The shills are trying to redefine „AI psychosis“ because the current meaning of the term (relating to how validation by AI can hasten mental instability in vulnerable people) invites regulatory scrutiny.
RecursiveRottweiler on
Isn’t pretty much all research, including internal Microsoft research, still showing that AI ultimately doesn’t improve productivity for programmers?
I mean, the nature of the technology is that its limited context windows make it bad at a *lot* of things; but even if that improves substantially, it’s still a technology that is guaranteed to hallucinate and just make shit up.
It’s not just a question of who should take responsibility when AI is used (EG it can’t be fully automated for any serious tasks) — it’s a question of whether it’s fundamentally reliable enough to perform any kind of serious work without needing it to be checked with a fine-toothed comb.

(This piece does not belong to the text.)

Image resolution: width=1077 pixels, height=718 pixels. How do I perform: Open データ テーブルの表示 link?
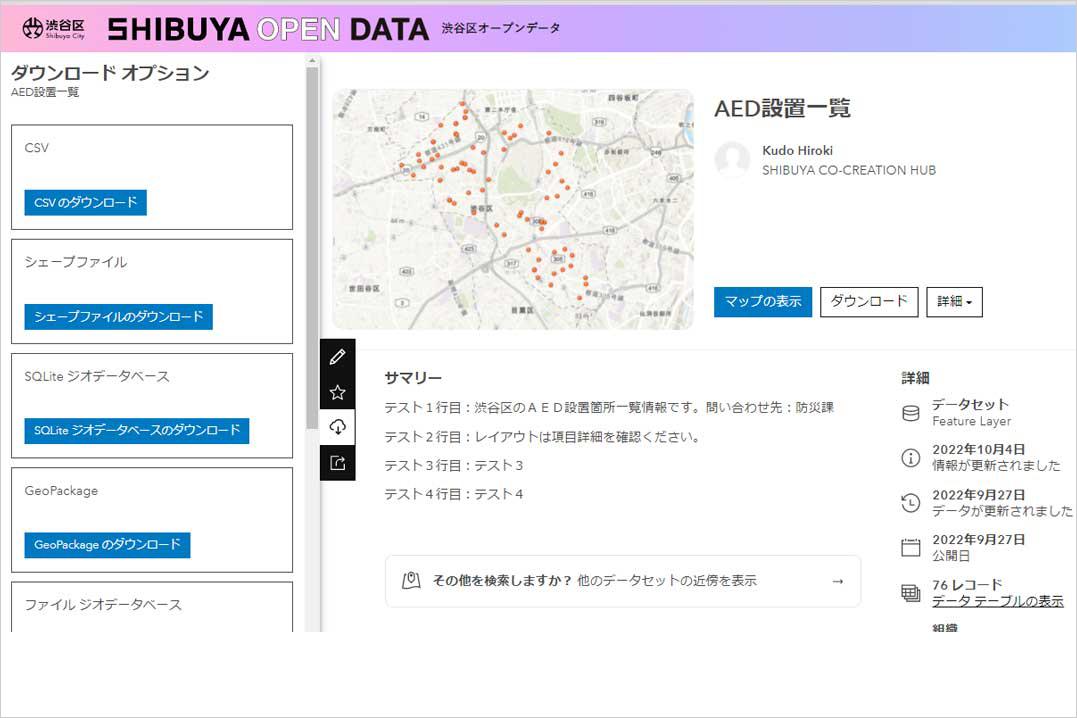(x=997, y=601)
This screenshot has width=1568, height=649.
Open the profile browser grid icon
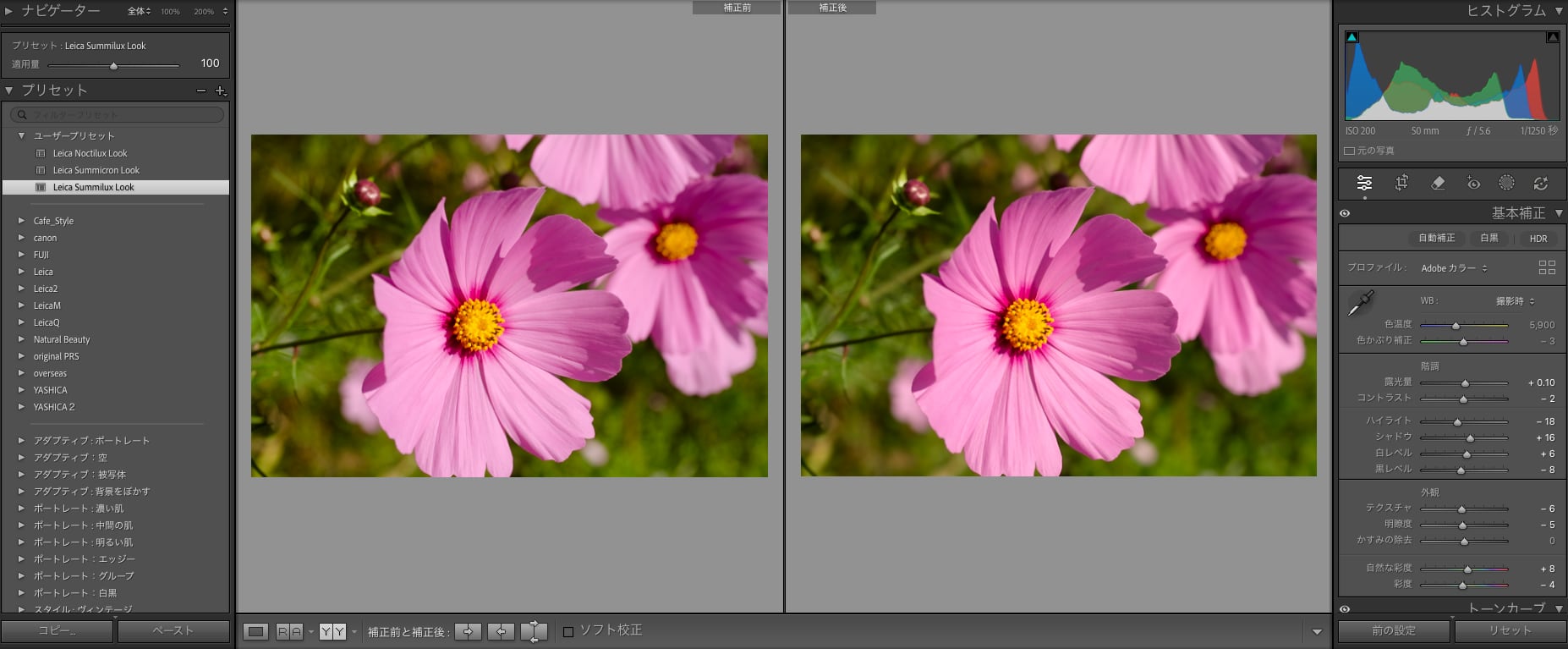click(1547, 267)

And it’s hard to see how that level of quality checking could meaningfully improve productivity when you need a skilled professional doing the work that the AI is replacing. Where is the efficiency gain supposed to be?
There’s some stuff where you just need the work to be „good enough“ but AI outputs can barely even manage that for writing a cover letter, if you can even argue that. I’m just not sure where the real world use cases are here.
Edit: to be clear, I’m by no means against being wrong, it just seems weird to me that the people telling me how great AI is are the same people who don’t seem to be including their time spent reviewing, editing etc AI generated elements of their projects in these massive productivity gains.
stuffitystuff on
There is a huge peception gap with AI and as a developer who has become a yeoman software farmer that doesn’t even use Claude Code, just the Claude chat bot. A lot of developers on reddit completely shit on any comment I make about how we’re kind of trouble in some ways but greatly improved in others.
Like, I can just upload a program in one language and get it a different program language. I’ve uploaded multiple iOS apps I’ve written and get Android apps back. Sure, they’re not perfect, but I don’t even have to debug them and they’re ready to go in an hour.
BUT, I think it’s crazy that companies are laying developers off. I know they’re really doing it because the economy is balls for anything not with „AI“ in the name but blame AI because to do otherwise would call their CEOing skills into question.
Second and most important is that the entire business model of a software company is having fixed labor costs (developers) developing variable revenue streams. You still can’t really make anything notable with Claude, at least, unless you’re a devleoper and have that foundation (and taste!). Laypeople won’t even know what to ask for or be able to navigate Xcode or Android Studio or the entire rest of the system that’s not just the code. A smart company that had a lot of ideas would be hiring developers to get those ideas out but those are never big companies so the developers just get laid off.
Flick_W_McWalliam on
There is a LONG and inglorious history of AI hucksters pushing stories of great advances just beyond what investors, business/government clients and consumers can actually *see* or *implement*.
Remember four years ago when that Google employee claimed the AI chatbot Google was developing had become *sentient*? Real media outlets went with that one, as they’ve gone with many other AI hype stories.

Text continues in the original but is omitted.